Published 09 March 2020

On 10 March, the European Parliament will vote on an amendment to the EU-Morocco Aviation Agreement, to account for the accession of Bulgaria and Romania - which joined the EU after December 2006, when the deal had provisionally entered into force. Tomorrow's vote is as such on a further modification to the previous revision of October 2017 of the EU-Morocco aviation agreement, that WSRW reported on at the time.

However, on 30 November 2018, the Court of Justice of the European Union (CJEU) ruled that the EU-Morocco Aviation Agreement does not apply to the territory of Western Sahara. The judgment specifies that the territory of Morocco must be understood as "referring to the geographical area over which the Kingdom of Morocco exercises the full range of powers recognized to sovereign entities by international law, to the exclusion of any other territory such as that of Western Sahara". The Court adds that including Western Sahara infringes on the rules of international law that apply to the relations between the EU and Morocco, "notably the principle of self-determination referred to in Article 1 of the United Nations Charter and the principle of the relative effect of the treaties" (art. 27). "The European Union cannot validly share an intention of the Kingdom of Morocco to include the territory in question in the area of application of the Agreement" (art. 33).

It is far from clear how that Ruling has been accounted for in the newly proposed amendment to the Agreement.

''While this file to be voted on in plenary next week is a small adjustment to an existing agreement, the implications are not. The Greens/EFA group has repeatedly asked the Commission to provide answers to questions about the legal vacuum created by the European Court of Justice ruling from November 2018 that Western Sahara is not covered by the EU-Morocco Aviation agreement, a ruling which represented a major victory for the Saharawi people", explains MEP Ciarán Cuffe (Ireland, Greens/EFA), who sits on the Parliament's Committee on Transport and Tourism.

''It is unacceptable that the Commission has failed to properly answer our questions. We are thus being asked to vote on an agreement without knowing the full implications relating to air safety, air traffic and consumer protection for EU airlines and passengers flying over Western Sahara. Why won't the Commission respond to our questions?'', Mr. Cuffe asks.

Even more remarkable is that the Parliament's leading MEP on the file, Sven Schulze (Germany, EPP), does not mention to the 2018 CJEU Ruling in his report, not even as part of the explanatory statement outlining the background and procedures relevant to the amendment. Schulze recommends Parliament to vote in favour of the amendment, describing it as "purely technical".

"It is bewildering that the EU is amending an aviation agreement so as to clarify its applicability within the EU, while the geographical scope employed on the side of the partner country is so highly questionable.

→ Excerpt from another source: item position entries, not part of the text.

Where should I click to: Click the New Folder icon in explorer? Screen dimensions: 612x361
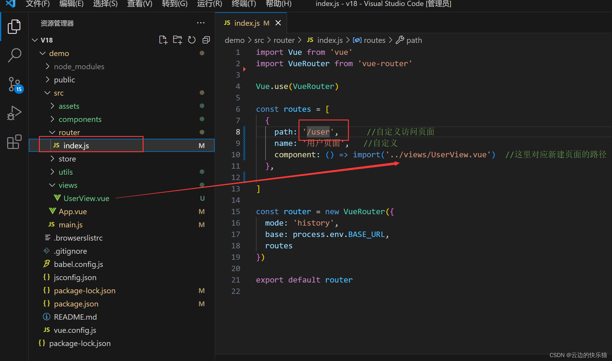pyautogui.click(x=177, y=40)
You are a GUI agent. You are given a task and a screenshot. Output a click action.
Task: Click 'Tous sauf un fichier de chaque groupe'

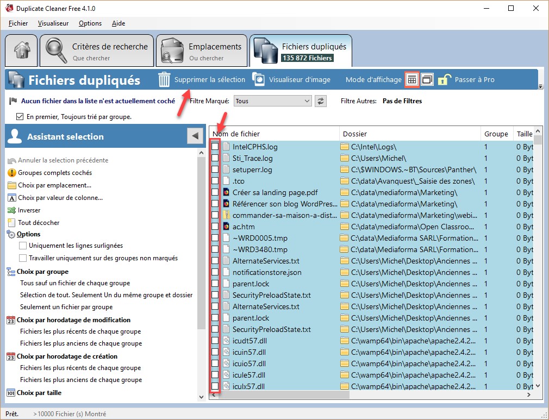(x=75, y=283)
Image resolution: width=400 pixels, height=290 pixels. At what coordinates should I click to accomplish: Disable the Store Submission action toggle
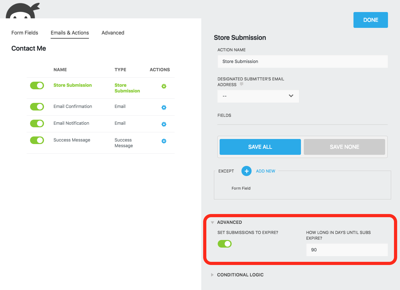(37, 85)
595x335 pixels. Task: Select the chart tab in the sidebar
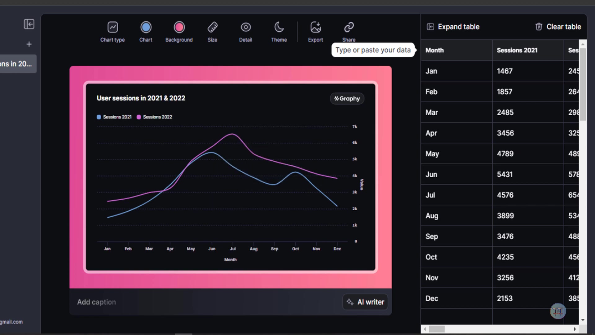[17, 64]
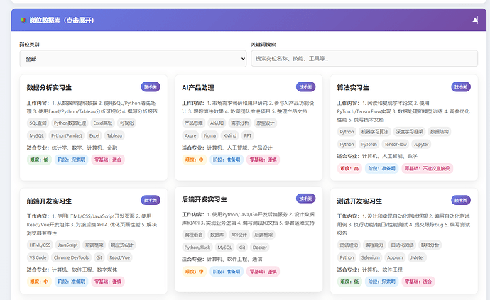Click 零基础: 不建议直接投 badge

tap(427, 168)
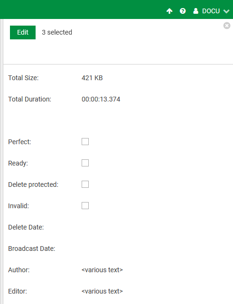Click the empty Broadcast Date field

136,249
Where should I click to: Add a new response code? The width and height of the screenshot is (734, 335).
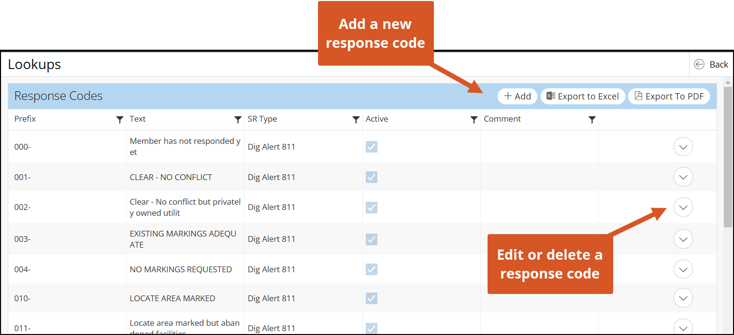[517, 96]
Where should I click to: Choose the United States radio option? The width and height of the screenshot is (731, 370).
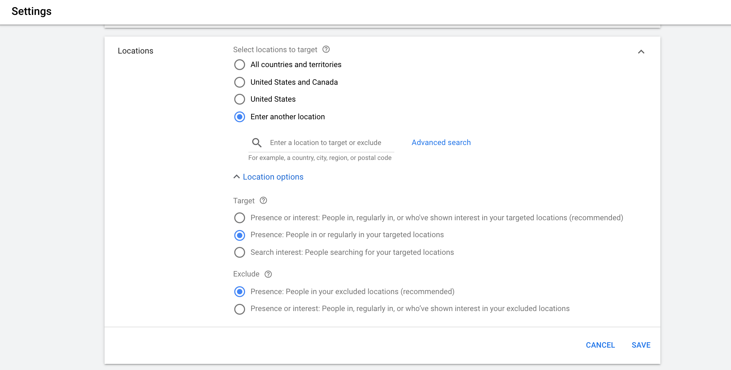(240, 99)

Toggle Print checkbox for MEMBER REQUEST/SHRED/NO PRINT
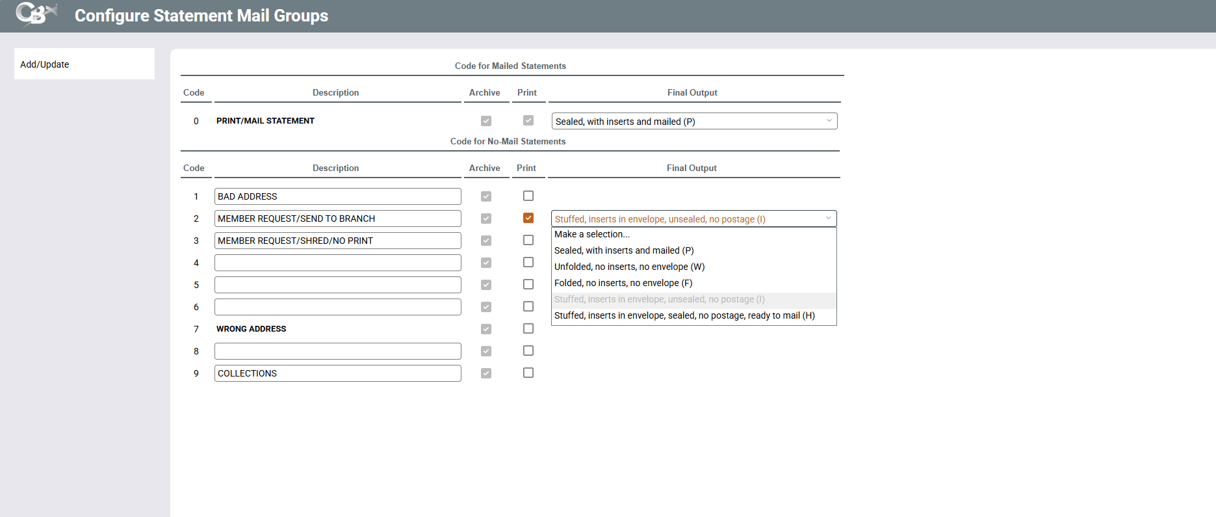point(528,240)
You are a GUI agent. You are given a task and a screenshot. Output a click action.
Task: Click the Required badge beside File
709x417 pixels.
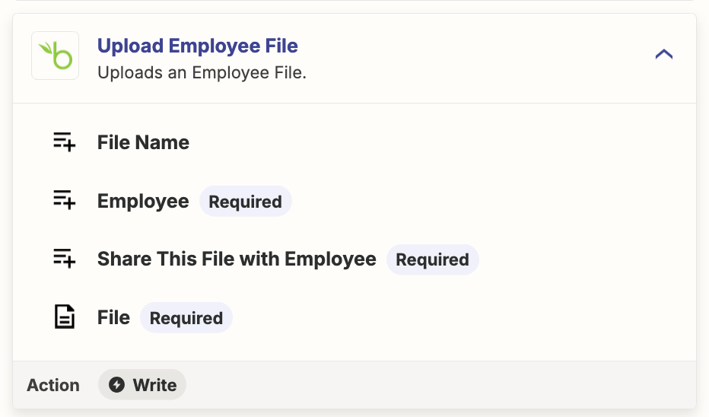click(x=186, y=318)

Is the agreement applicable to Morocco proper, as dictated by international and European law, or also to the parts of Western Sahara that are under Morocco's military occupation? One would expect that EU lawmakers would want to have this matter clarified before voting, but apparently that is not the case", says Sara Eyckmans from Western Sahara Resource Watch (WSRW).

The amendment was passed in the European Parliament's Transport Committee with 40 MEPs in favour, 5 opposing and 4 abstentions.

WSRW has determined that there are 11 international flights per week into Western Sahara, operated by Binter Canarias and Royal Air Maroc. The flights connect Dakhla and El Aaiun to Gran Canaria. A new connection to France, via Transavia, opened in late October 2017. The UN-recognised representation of the Saharawi people, the Polisario Front, lodged a complaint against Transavia with the Paris High Court in October 2018.